EXTRACTED TEXT
..............................
HIV Risk Taking Behaviours, Assertiveness and Personality Traits by HIV Infection (Table 2)
HIV+ve participants scored higher on the drug use sub-section of the HIV Risk Behaviour Scale than HIV−ve participants (1.41 vs. 0.30; t(114) = −3.015; P = 0.003), but not in the sexual behaviour sub-section (2.03 vs. 3.13; t(114) = 1.539; P = 0.127). HIV+ve participants reported greater assertiveness only with regards to contraception and STD prevention on the Sexual Assertiveness for Women Scale (17.63 vs. 14.58; t(114) = 3.894; P < 0.001). No differences were found in general assertiveness or in personality traits by HIV infection.
Factors Associated with HIV Infection (Table 3)
In stepwise multiple backward logistic regression, having ever injected with a used syringe (OR 14.06; 95% 2.57, 77.06), antisocial personality disorder (OR 9.47; 95% CI 1.34, 66.94), having ever had an HIV+ve sexual partner (OR 6.36; 95% CI 1.21, 33.40) and lifetime substance-induced major depressive disorder (OR 6.02; 95% CI 1.19, 30.46) remained significant in the model associated with HIV.
Phase 2
Thirty participants (15 HIV+ve) were interviewed in-depth. The mean age of HIV−ve patients was 39.57 years (SD 7.84) and 41.11 years (SD 5.58) for HIV+ve patients.
For the purpose of this paper, only psychiatric, behavioural, social and risk factors are considered.
Injecting Risk Behaviours
Limited access to clean equipment or out of desperation to stop withdrawal had resulted in sharing syringes (e.g. incarceration, homelessness). Many described injecting with and being injected by their male sexual partner. Often this was viewed more positively than sharing with others. Such relationships often resulted in potentially greater injecting risks for female partners “he (husband) did it first (injected) because he was selfish like that” (ID 52, 54 years, IDU, HIV−ve, substance-induced major depressive disorder, post-traumatic stress disorder).
Although participants did not frequently directly relate their injecting risk behaviours to their mood; a sense of fatalism was evident in risk taking behaviours.
“When I had a partner I shared, but I have only had three partners” (two of whom were HIV+ve)… we shared just the same… given we were using, we were killing ourselves anyway” (ID 132, 35 years, IDU, HIV+ve, substance-induced major depressive disorder, post-traumatic stress disorder, antisocial and borderline personality disorder).
Sexual Risk Behaviours
While participants’ discourses were often inconsistent, they believed they were more likely to have used condoms with casual than with stable partners, considering less HIV risk from stable partners. Reasons for non condom use with stable partners centred on love and intimacy. Furthermore, several HIV+ve participants demonstrated a lack of assertiveness in choosing to protect themselves or their partner; believing their responsibility was limited to disclosing their HIV status.
..............................
GIVEN RECORDS
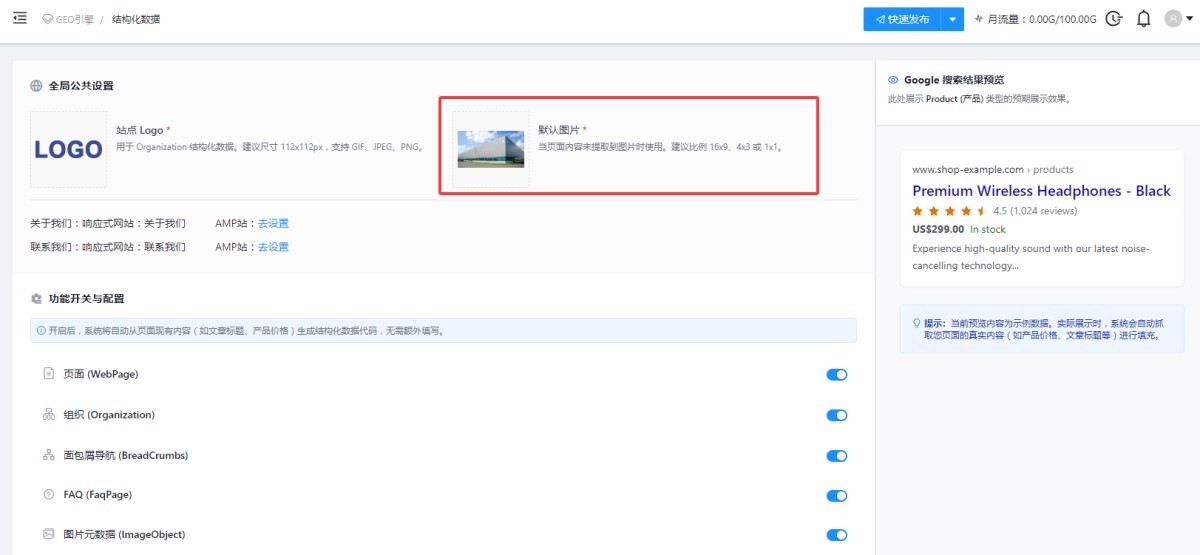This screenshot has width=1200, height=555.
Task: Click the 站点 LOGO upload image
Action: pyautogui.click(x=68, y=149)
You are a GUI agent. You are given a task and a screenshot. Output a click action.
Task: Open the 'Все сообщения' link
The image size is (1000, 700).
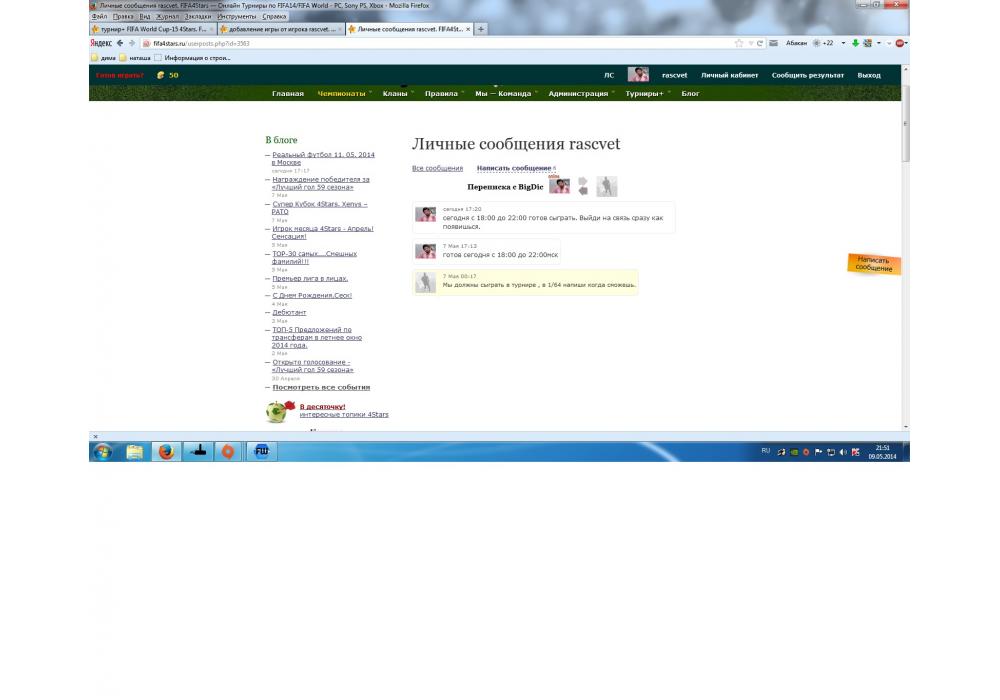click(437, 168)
..............................
APPLY WHAT YOU READ
• 1. In the HIV study excerpt, how many participants were interviewed in depth in Phase 2?
• 2. Return everything in the HIV study excerpt from "HIV+ve participants scored" down to "by HIV infection.".

YOUR RESPONSES
• 1. Thirty participants were interviewed in depth, 15 of them HIV+ve.

• 2.
HIV+ve participants scored higher on the drug use sub-section of the HIV Risk Behaviour Scale than HIV−ve participants (1.41 vs. 0.30; t(114) = −3.015; P = 0.003), but not in the sexual behaviour sub-section (2.03 vs. 3.13; t(114) = 1.539; P = 0.127). HIV+ve participants reported greater assertiveness only with regards to contraception and STD prevention on the Sexual Assertiveness for Women Scale (17.63 vs. 14.58; t(114) = 3.894; P < 0.001). No differences were found in general assertiveness or in personality traits by HIV infection.